**** SELECTED EXTRACT ****

American stage director and actor (1935–2006)

Harold Russell Scott Jr. (6 September 1935-16 July 2006) was an American stage director, actor and educator, who broke racial barriers in American theatre. Scott first became known for his work as an electrifying stage actor with a piercing voice, and later as an innovative director of numerous productions throughout the country, from Broadway to the Tony Award-winning regional theatre, the Cincinnati Playhouse in the Park, where he was the first African-American artistic director in the history of American regional theatre.

==Life and career==
Scott was born in Morristown, New Jersey. His mother was a housewife and his father, Harold Russell Scott Sr., was a general practitioner. Scott was educated at Phillips Exeter Academy and Harvard. He had a career as a stage director on Broadway and Off-Broadway, but began as an actor of note, performing in Jean Genet's The Blacks and an acclaimed production of the premiere of The Death of Bessie Smith by Edward Albee. Winner of the Obie Award for acting in Jean Genet's Deathwatch in 1959, Scott also played on Broadway in The Cool World.

Scott was chosen by Elia Kazan to be an original member of the Repertory Theater of Lincoln Center, where he performed in Arthur Miller's After the Fall and Incident at Vichy, and was cast by José Quintero in Thomas Middleton's Changeling and Eugene O'Neill's Marco Millions. In 1984, Scott returned to Off-Broadway to play Brutus in a modern dress production of Shakespeare's Caesar with the Riverside Shakespeare Company at The Shakespeare Center under the direction of W. Stuart McDowell.

**** EXTRACTED ENTRIES ****

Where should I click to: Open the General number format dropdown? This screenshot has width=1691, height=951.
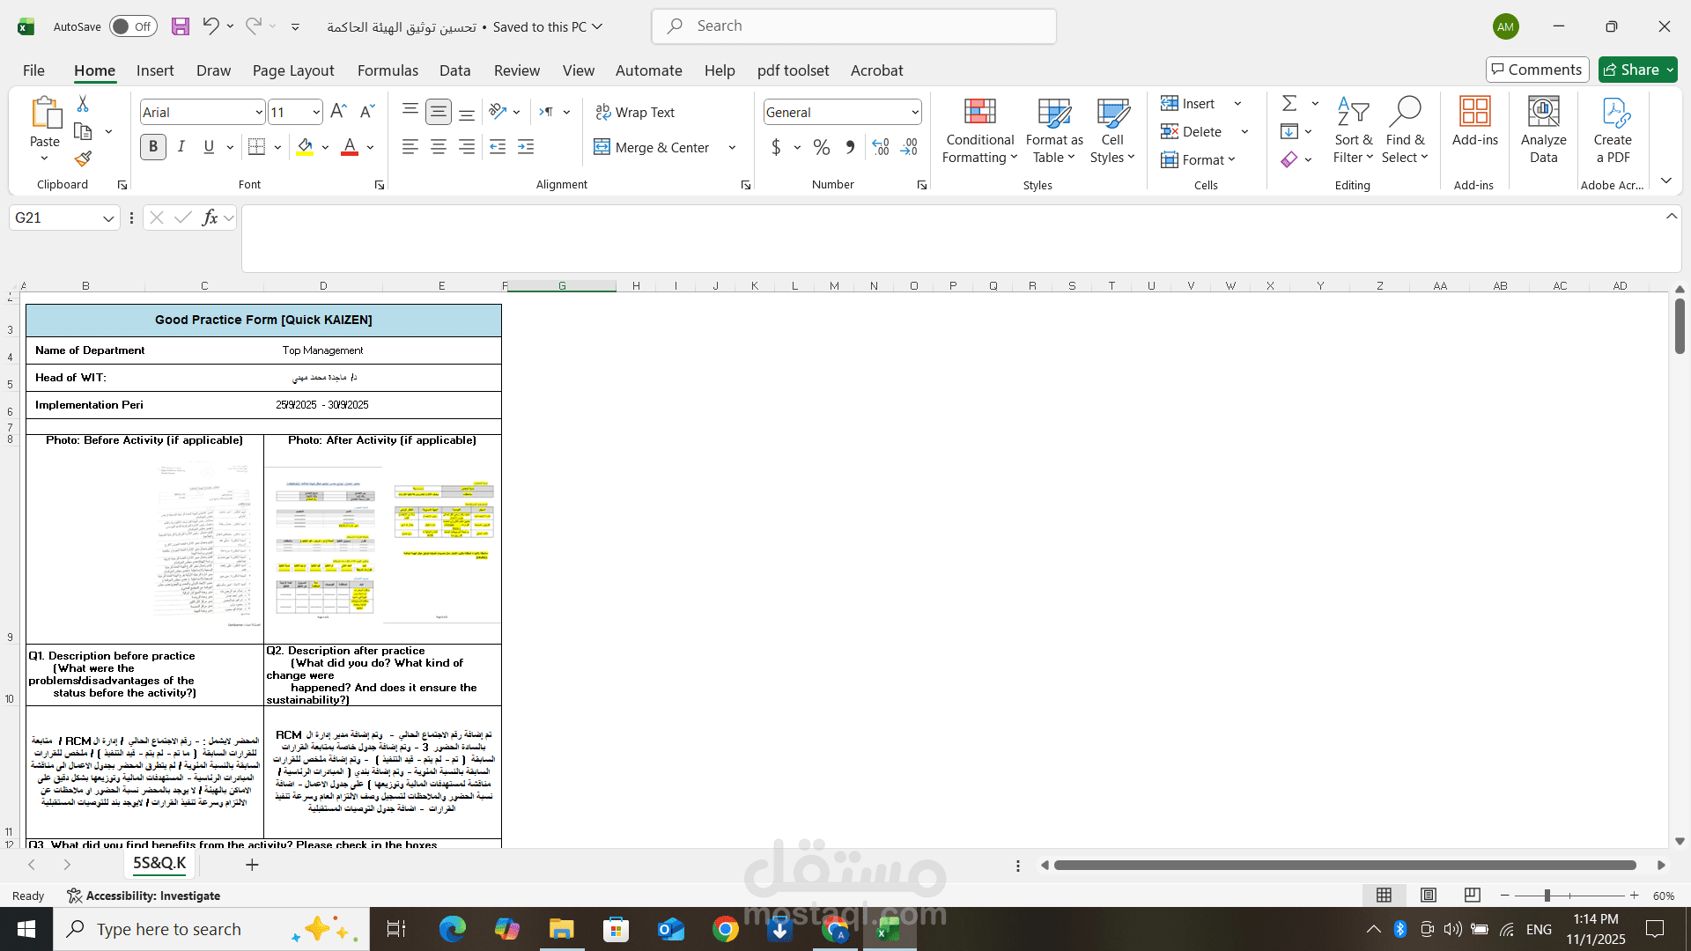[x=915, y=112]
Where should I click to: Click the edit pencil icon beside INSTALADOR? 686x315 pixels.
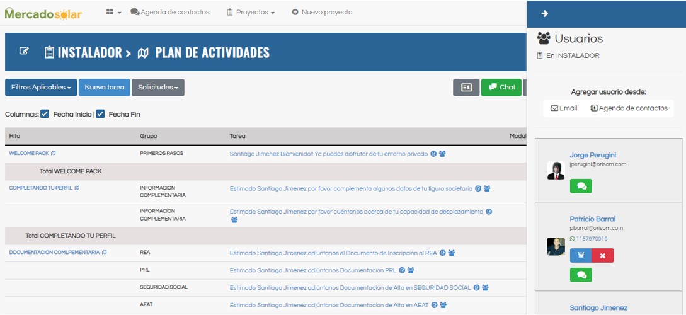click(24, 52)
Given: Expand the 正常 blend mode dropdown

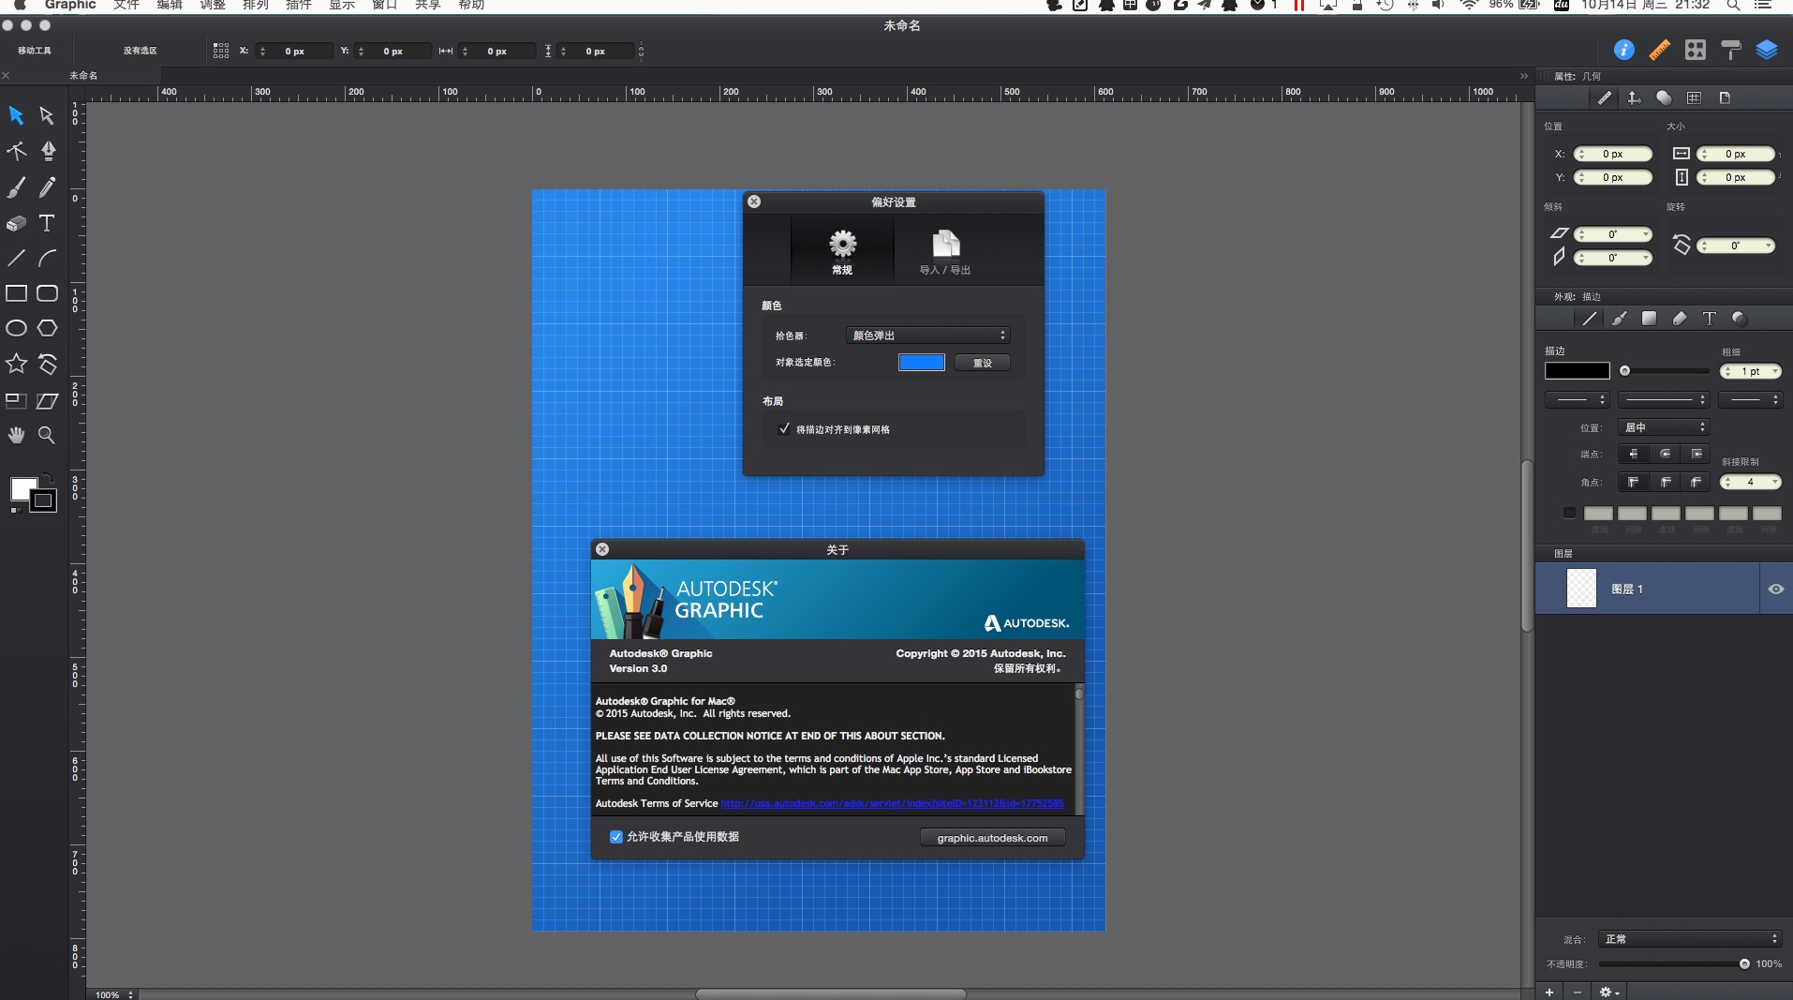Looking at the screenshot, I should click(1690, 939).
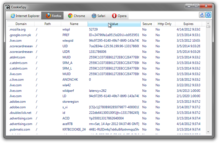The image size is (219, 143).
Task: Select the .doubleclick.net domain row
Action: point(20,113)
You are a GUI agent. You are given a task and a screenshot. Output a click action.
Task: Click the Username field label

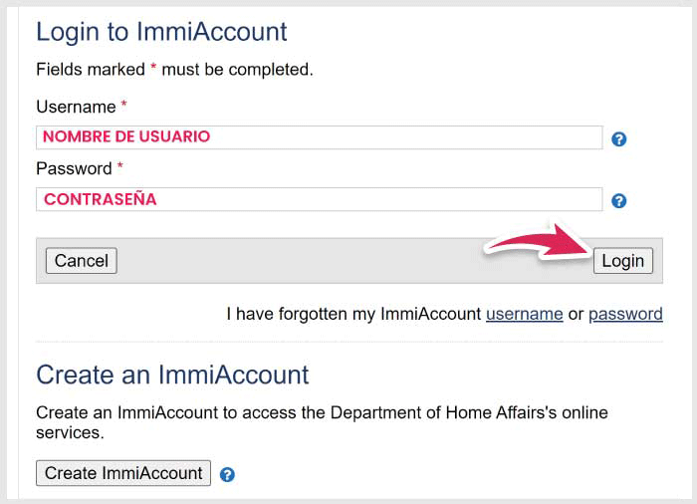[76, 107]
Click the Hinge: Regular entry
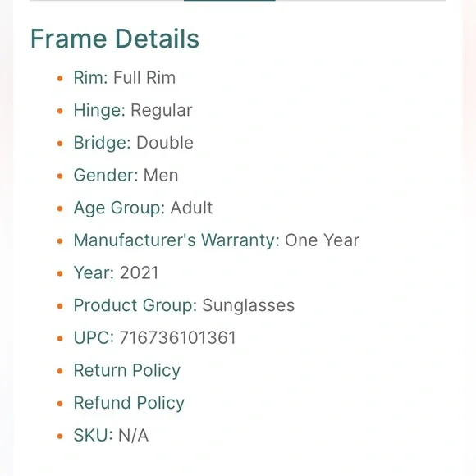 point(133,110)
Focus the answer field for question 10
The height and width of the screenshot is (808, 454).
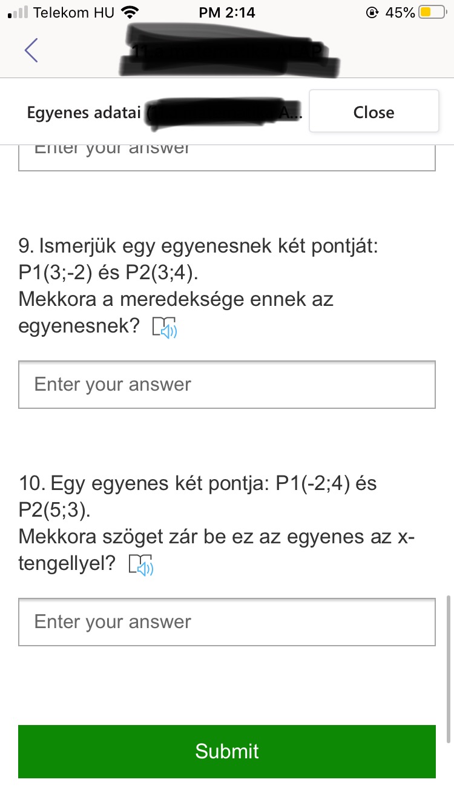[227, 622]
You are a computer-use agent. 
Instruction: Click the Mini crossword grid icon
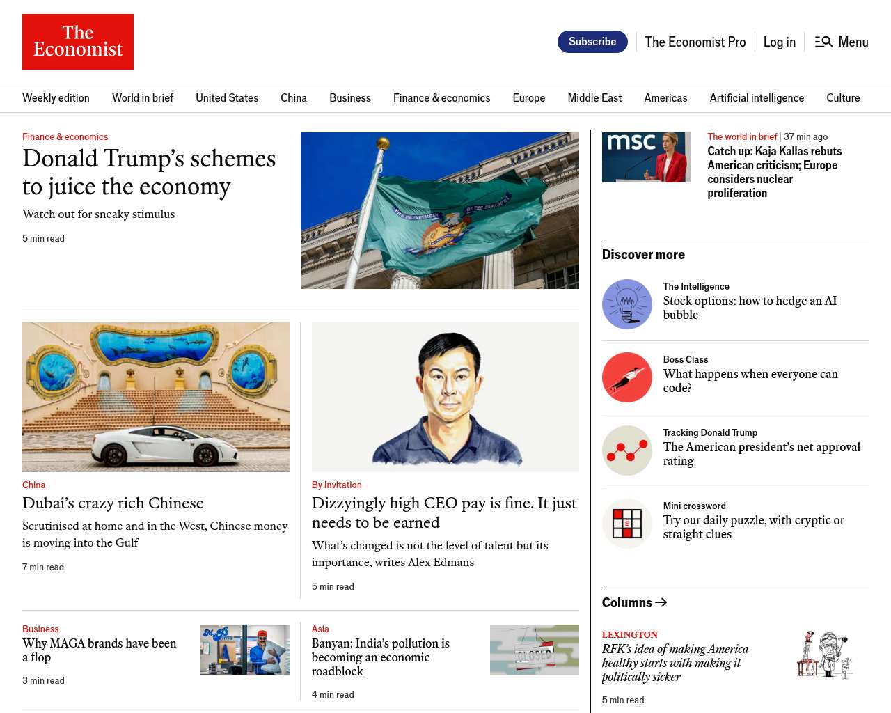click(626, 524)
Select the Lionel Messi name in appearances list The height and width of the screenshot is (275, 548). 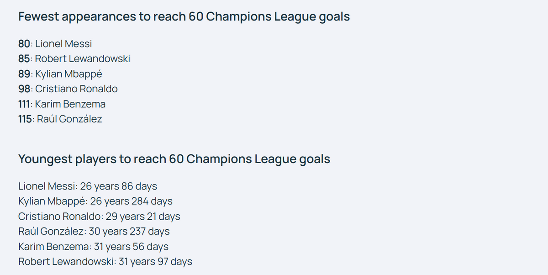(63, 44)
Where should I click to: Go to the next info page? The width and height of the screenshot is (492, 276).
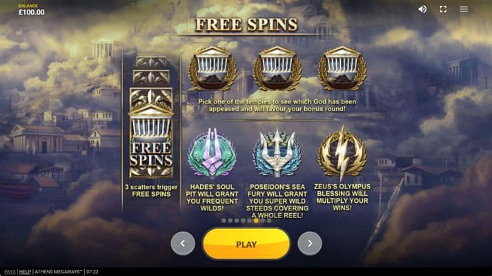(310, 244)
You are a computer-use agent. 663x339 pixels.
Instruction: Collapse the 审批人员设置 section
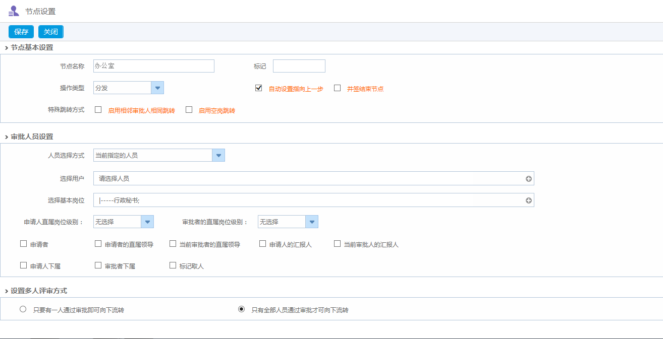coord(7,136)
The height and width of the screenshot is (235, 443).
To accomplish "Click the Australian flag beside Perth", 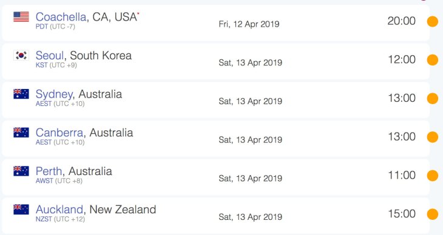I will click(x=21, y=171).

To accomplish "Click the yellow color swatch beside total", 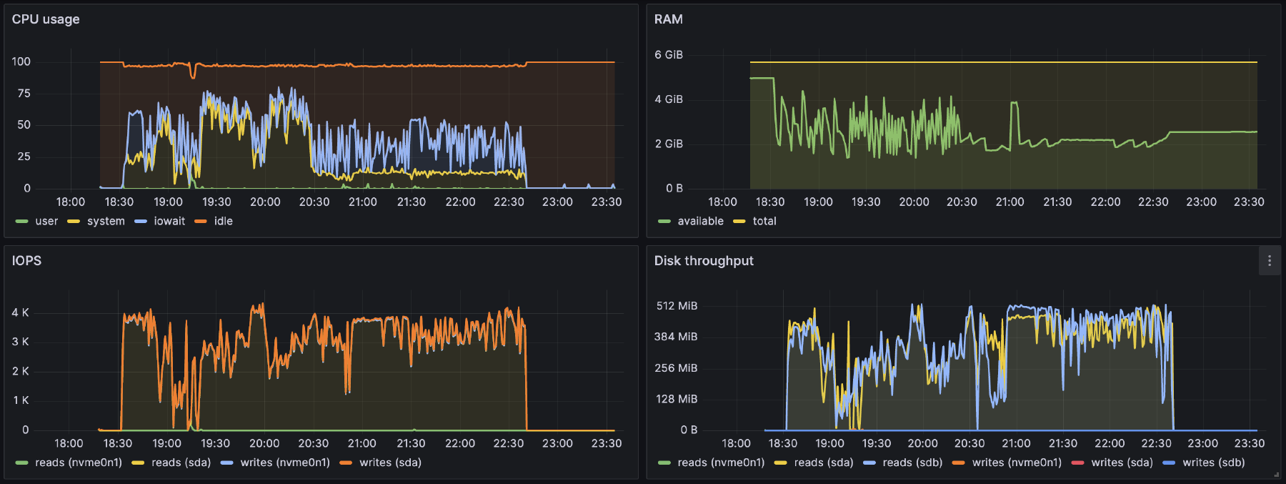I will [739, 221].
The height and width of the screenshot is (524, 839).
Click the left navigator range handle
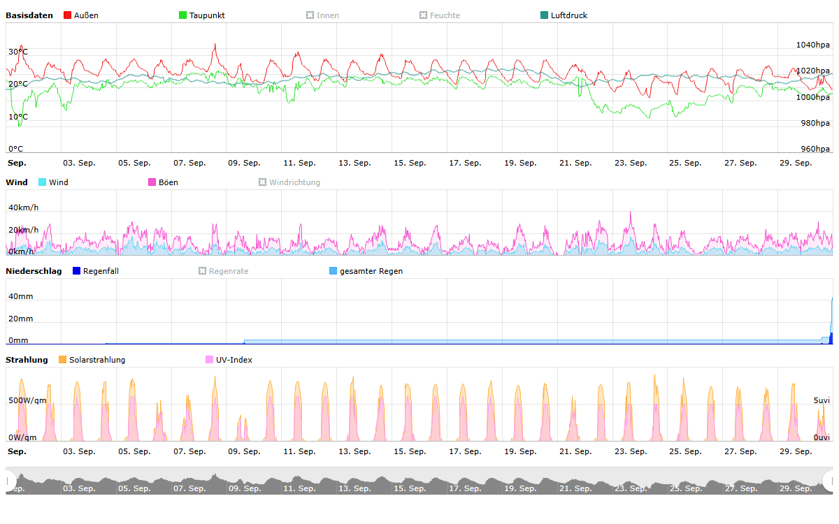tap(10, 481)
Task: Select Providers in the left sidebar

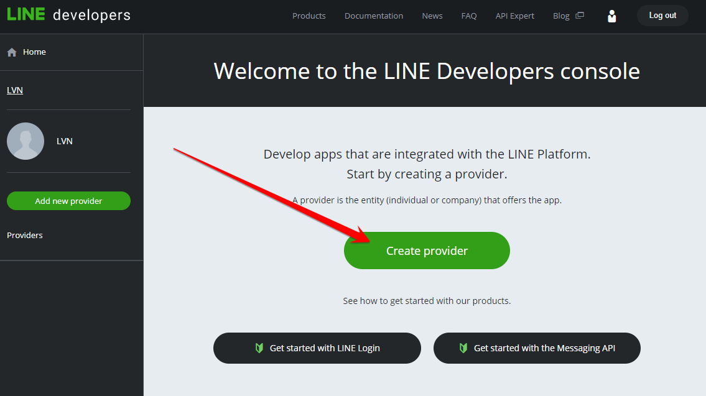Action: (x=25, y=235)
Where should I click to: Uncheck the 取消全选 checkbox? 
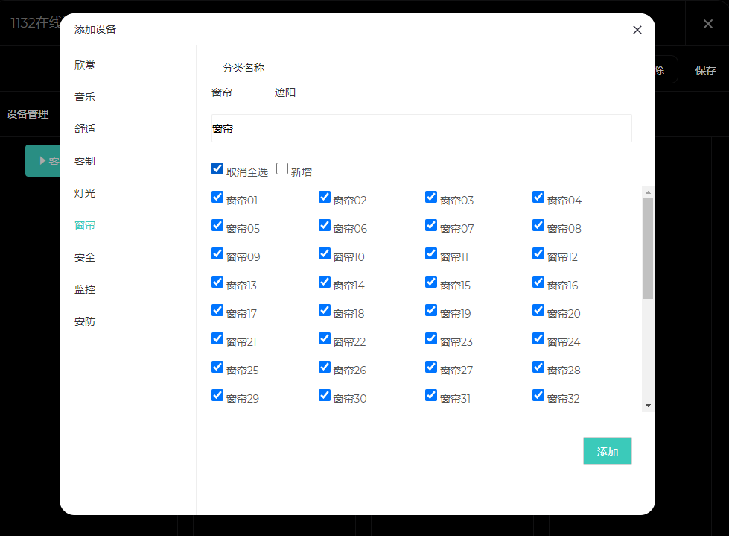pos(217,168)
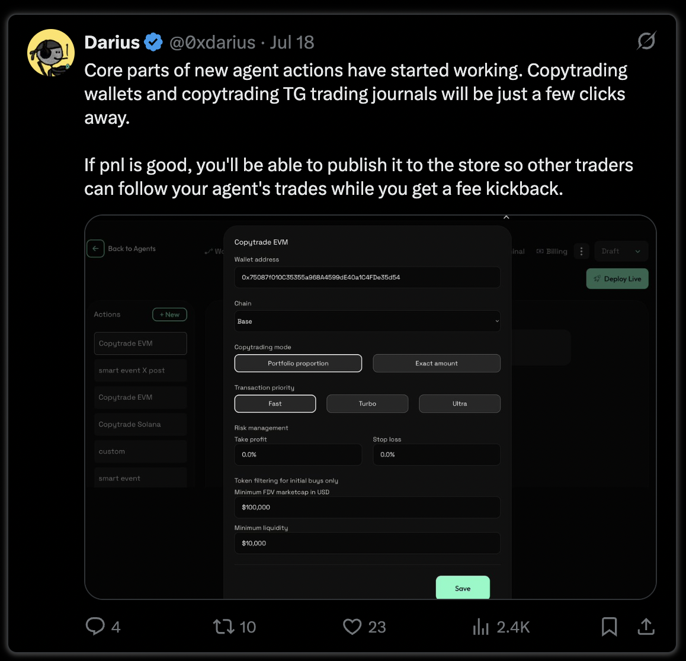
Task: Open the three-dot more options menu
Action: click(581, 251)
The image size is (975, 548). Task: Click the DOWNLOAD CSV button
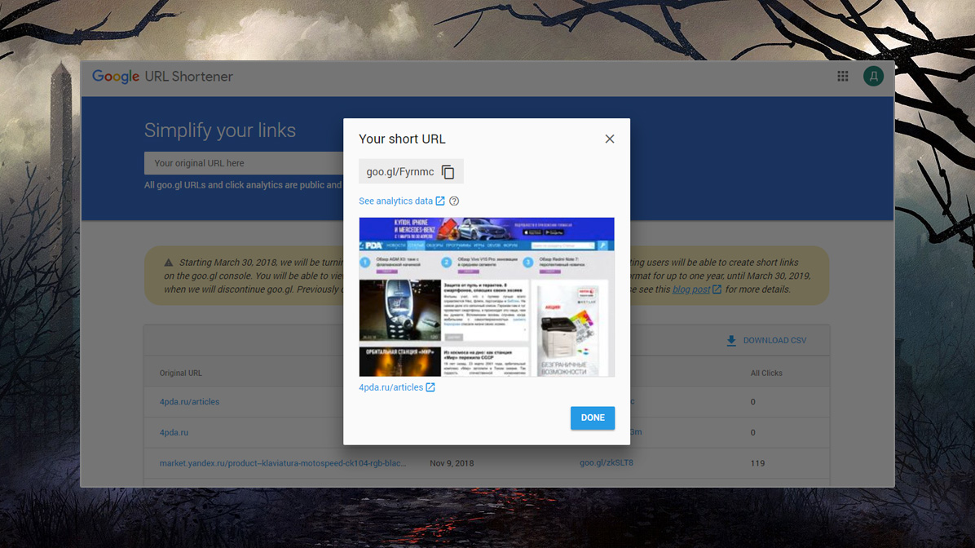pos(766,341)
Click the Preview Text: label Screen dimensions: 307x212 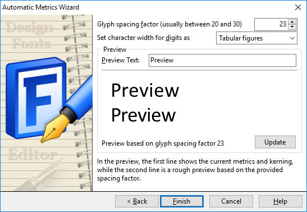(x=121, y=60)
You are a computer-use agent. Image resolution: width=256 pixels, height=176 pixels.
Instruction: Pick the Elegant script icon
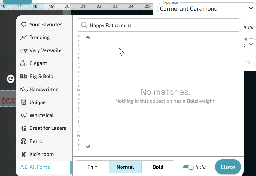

****

◆ ASSIGNMENT 1:
Based on the Harold Scott biography, do statements (a), (b), and (c) agree with the text? Answer yes or no for each and quote the words that decide it.
(a) Scott was born in Morristown, New Jersey.
(b) Scott won the Obie Award for acting in Jean Genet's The Blacks.
(c) In 1984 Scott played Brutus with the Riverside Shakespeare Company.
◆ ASSIGNMENT 2: Go on with the Harold Scott biography, starting right after its final sentence about the 1984 Riverside Shakespeare Company production.

◆ EXPECTED ANSWER 1:
(a) Yes: "Scott was born in Morristown, New Jersey."
(b) No: "Winner of the Obie Award for acting in Jean Genet's Deathwatch in 1959"
(c) Yes: "In 1984, Scott returned to Off-Broadway to play Brutus in a modern dress production of Shakespeare's Caesar with the Riverside Shakespeare Company"

◆ EXPECTED ANSWER 2:
Scott staged numerous innovative productions in New York and at regional theatres, including Morgan Freeman in The Mighty Gents on Broadway in 1978, and Avery Brooks in Paul Robeson on Broadway twice: in 1988 and again in 1995. Scott also directed the twenty-fifth anniversary production of A Raisin in the Sun, with Esther Rolle. This production opened at the Roundabout Theatre in New York; it then broke box-office records at the Kennedy Center in Washington, DC. Scott's production received nine National Theater Awards from the NAACP, including best director, and was filmed for public television's Great Performances.

Scott was head of the directing program at the Mason Gross School of the Arts, at Rutgers, the State University of New Jersey.

In 1980, he taught acting classes at The Peterborough Players in Peterborough, NH. During this time, he performed as Don Pedro in Much Ado About Nothing, appeared in A Streetcar Named Desire, and substituted for an actor in Garson Kanin's Born Yesterday. He served as Staff Director from 1981–85, associate director from 1985–88, and Acting Artistic Director from 1989–90 at the same theater.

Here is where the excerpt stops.